[Provided information]
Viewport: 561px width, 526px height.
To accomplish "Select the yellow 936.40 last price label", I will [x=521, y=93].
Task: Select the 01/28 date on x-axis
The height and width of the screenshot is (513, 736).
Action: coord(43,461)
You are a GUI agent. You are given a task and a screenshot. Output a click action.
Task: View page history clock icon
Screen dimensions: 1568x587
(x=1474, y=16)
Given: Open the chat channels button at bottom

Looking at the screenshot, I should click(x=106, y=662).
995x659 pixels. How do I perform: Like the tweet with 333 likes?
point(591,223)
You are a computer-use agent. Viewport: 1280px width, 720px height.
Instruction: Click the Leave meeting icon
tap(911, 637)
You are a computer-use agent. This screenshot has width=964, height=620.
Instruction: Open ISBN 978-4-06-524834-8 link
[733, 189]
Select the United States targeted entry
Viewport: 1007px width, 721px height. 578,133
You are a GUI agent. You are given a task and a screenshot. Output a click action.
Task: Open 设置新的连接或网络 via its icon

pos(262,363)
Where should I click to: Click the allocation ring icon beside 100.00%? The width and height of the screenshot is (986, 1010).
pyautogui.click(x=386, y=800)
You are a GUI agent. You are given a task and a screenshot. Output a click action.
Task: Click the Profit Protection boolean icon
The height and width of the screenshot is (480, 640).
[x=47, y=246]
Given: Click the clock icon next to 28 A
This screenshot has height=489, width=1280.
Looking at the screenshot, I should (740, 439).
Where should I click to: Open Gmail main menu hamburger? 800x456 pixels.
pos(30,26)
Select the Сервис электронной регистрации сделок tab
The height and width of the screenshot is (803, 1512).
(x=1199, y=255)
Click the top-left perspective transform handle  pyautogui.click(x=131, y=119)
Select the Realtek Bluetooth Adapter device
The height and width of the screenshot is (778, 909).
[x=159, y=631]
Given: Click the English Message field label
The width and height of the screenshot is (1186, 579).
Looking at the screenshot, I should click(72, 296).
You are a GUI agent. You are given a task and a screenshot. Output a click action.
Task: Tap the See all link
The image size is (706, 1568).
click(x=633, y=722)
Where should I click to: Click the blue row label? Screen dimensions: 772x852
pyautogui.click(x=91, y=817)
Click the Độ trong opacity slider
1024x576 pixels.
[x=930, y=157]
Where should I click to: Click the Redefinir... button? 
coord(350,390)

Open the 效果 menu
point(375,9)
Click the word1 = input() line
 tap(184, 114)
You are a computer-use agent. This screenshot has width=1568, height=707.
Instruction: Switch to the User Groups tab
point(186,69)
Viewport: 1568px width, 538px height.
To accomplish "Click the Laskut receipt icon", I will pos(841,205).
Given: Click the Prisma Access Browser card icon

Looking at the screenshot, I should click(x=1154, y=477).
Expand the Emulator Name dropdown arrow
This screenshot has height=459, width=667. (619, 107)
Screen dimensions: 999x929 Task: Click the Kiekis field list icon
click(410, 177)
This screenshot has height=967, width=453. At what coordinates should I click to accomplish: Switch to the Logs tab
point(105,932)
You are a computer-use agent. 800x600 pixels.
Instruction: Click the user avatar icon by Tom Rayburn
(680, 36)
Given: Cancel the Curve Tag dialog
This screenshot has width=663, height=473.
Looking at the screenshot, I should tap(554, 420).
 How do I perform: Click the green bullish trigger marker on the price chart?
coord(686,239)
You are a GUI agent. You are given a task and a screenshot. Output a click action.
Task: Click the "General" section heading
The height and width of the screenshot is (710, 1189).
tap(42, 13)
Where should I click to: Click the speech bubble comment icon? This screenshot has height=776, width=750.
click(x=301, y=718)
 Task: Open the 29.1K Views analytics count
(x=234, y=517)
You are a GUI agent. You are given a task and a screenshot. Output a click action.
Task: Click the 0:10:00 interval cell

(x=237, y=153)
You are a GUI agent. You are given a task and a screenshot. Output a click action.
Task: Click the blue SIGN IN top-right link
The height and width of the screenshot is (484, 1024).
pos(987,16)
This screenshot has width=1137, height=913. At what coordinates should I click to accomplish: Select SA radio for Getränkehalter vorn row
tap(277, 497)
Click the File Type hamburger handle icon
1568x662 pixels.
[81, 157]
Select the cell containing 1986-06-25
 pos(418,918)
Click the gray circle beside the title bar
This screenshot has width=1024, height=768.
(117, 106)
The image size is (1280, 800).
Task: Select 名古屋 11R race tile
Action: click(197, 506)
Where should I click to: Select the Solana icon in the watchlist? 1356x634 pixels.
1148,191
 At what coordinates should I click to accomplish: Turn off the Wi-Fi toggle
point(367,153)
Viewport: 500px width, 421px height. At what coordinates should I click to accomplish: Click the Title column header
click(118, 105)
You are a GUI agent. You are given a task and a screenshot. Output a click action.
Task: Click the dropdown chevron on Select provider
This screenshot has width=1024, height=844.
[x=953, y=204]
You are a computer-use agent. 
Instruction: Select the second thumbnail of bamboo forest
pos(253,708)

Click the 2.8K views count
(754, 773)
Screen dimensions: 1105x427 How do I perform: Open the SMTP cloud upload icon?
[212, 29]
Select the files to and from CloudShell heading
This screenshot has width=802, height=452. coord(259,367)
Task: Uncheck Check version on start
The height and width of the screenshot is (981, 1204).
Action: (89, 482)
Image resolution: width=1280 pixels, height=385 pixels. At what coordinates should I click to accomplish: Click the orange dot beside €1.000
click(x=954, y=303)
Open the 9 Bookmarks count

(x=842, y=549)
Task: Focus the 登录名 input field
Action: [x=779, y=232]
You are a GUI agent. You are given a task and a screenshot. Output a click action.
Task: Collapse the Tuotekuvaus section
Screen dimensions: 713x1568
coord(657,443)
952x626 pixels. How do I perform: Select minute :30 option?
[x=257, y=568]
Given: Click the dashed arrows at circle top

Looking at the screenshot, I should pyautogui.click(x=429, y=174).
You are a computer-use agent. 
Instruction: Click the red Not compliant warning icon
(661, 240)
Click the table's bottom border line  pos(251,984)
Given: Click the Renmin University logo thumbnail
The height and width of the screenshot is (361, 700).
[/Provided information]
What is needed: The response should consist of every record, written out exactly as given.

Answer space:
Viewport: 561px width, 526px height.
To accomplish "Select the yellow 936.40 last price label", I will [x=521, y=93].
Task: Select the 01/28 date on x-axis
The height and width of the screenshot is (513, 736).
Action: coord(43,461)
You are a GUI agent. You are given a task and a screenshot. Output a click action.
Task: View page history clock icon
Screen dimensions: 1568x587
(x=1474, y=16)
Given: Open the chat channels button at bottom

Looking at the screenshot, I should click(x=106, y=662).
995x659 pixels. How do I perform: Like the tweet with 333 likes?
point(591,223)
You are a computer-use agent. Viewport: 1280px width, 720px height.
Instruction: Click the Leave meeting icon
tap(911, 637)
You are a computer-use agent. This screenshot has width=964, height=620.
Instruction: Open ISBN 978-4-06-524834-8 link
[733, 189]
Select the United States targeted entry
Viewport: 1007px width, 721px height. 578,133
You are a GUI agent. You are given a task and a screenshot. Output a click action.
Task: Open 设置新的连接或网络 via its icon

pos(262,363)
Where should I click to: Click the allocation ring icon beside 100.00%? The width and height of the screenshot is (986, 1010).
pyautogui.click(x=386, y=800)
You are a GUI agent. You are given a task and a screenshot. Output a click action.
Task: Click the Profit Protection boolean icon
The height and width of the screenshot is (480, 640).
[x=47, y=246]
Given: Click the clock icon next to 28 A
This screenshot has height=489, width=1280.
Looking at the screenshot, I should (740, 439).
Where should I click to: Open Gmail main menu hamburger? 800x456 pixels.
pos(30,26)
Select the Сервис электронной регистрации сделок tab
The height and width of the screenshot is (803, 1512).
(x=1199, y=255)
Click the top-left perspective transform handle  pyautogui.click(x=131, y=119)
Select the Realtek Bluetooth Adapter device
The height and width of the screenshot is (778, 909).
[x=159, y=631]
Given: Click the English Message field label
The width and height of the screenshot is (1186, 579).
Looking at the screenshot, I should click(72, 296).
You are a GUI agent. You are given a task and a screenshot. Output a click action.
Task: Tap the See all link
The image size is (706, 1568).
click(x=633, y=722)
Where should I click to: Click the blue row label? Screen dimensions: 772x852
pyautogui.click(x=91, y=817)
Click the Độ trong opacity slider
1024x576 pixels.
[x=930, y=157]
Where should I click to: Click the Redefinir... button? 
coord(350,390)

Open the 效果 menu
point(375,9)
Click the word1 = input() line
 tap(184, 114)
You are a computer-use agent. This screenshot has width=1568, height=707.
Instruction: Switch to the User Groups tab
point(186,69)
Viewport: 1568px width, 538px height.
To accomplish "Click the Laskut receipt icon", I will pos(841,205).
Given: Click the Prisma Access Browser card icon

Looking at the screenshot, I should click(x=1154, y=477).
Expand the Emulator Name dropdown arrow
This screenshot has height=459, width=667. (619, 107)
Screen dimensions: 999x929 Task: Click the Kiekis field list icon
click(410, 177)
This screenshot has height=967, width=453. At what coordinates should I click to accomplish: Switch to the Logs tab
point(105,932)
You are a computer-use agent. 800x600 pixels.
Instruction: Click the user avatar icon by Tom Rayburn
(680, 36)
Given: Cancel the Curve Tag dialog
This screenshot has width=663, height=473.
Looking at the screenshot, I should tap(554, 420).
 How do I perform: Click the green bullish trigger marker on the price chart?
coord(686,239)
You are a GUI agent. You are given a task and a screenshot. Output a click action.
Task: Click the "General" section heading
The height and width of the screenshot is (710, 1189).
tap(42, 13)
Where should I click to: Click the speech bubble comment icon? This screenshot has height=776, width=750.
click(x=301, y=718)
 Task: Open the 29.1K Views analytics count
(x=234, y=517)
You are a GUI agent. You are given a task and a screenshot. Output a click action.
Task: Click the 0:10:00 interval cell

(x=237, y=153)
You are a GUI agent. You are given a task and a screenshot. Output a click action.
Task: Click the blue SIGN IN top-right link
The height and width of the screenshot is (484, 1024).
pos(987,16)
This screenshot has width=1137, height=913. At what coordinates should I click to accomplish: Select SA radio for Getränkehalter vorn row
tap(277, 497)
Click the File Type hamburger handle icon
1568x662 pixels.
[81, 157]
Select the cell containing 1986-06-25
 pos(418,918)
Click the gray circle beside the title bar
This screenshot has width=1024, height=768.
(117, 106)
The image size is (1280, 800).
Task: Select 名古屋 11R race tile
Action: click(197, 506)
Where should I click to: Select the Solana icon in the watchlist? 1356x634 pixels.
1148,191
 At what coordinates should I click to accomplish: Turn off the Wi-Fi toggle
point(367,153)
Viewport: 500px width, 421px height. At what coordinates should I click to accomplish: Click the Title column header
click(118, 105)
You are a GUI agent. You are given a task and a screenshot. Output a click action.
Task: Click the dropdown chevron on Select provider
This screenshot has width=1024, height=844.
[x=953, y=204]
You are a computer-use agent. 
Instruction: Select the second thumbnail of bamboo forest
pos(253,708)

Click the 2.8K views count
(754, 773)
Screen dimensions: 1105x427 How do I perform: Open the SMTP cloud upload icon?
[212, 29]
Select the files to and from CloudShell heading
This screenshot has width=802, height=452. coord(259,367)
Task: Uncheck Check version on start
The height and width of the screenshot is (981, 1204).
Action: (89, 482)
Image resolution: width=1280 pixels, height=385 pixels. At what coordinates should I click to accomplish: Click the orange dot beside €1.000
click(x=954, y=303)
Open the 9 Bookmarks count

(x=842, y=549)
Task: Focus the 登录名 input field
Action: [x=779, y=232]
You are a GUI agent. You are given a task and a screenshot. Output a click action.
Task: Collapse the Tuotekuvaus section
Screen dimensions: 713x1568
coord(657,443)
952x626 pixels. How do I perform: Select minute :30 option?
[x=257, y=568]
Given: Click the dashed arrows at circle top

Looking at the screenshot, I should pyautogui.click(x=429, y=174).
You are a computer-use agent. 
Instruction: Click the red Not compliant warning icon
(661, 240)
Click the table's bottom border line  pos(251,984)
Given: Click the Renmin University logo thumbnail
The height and width of the screenshot is (361, 700).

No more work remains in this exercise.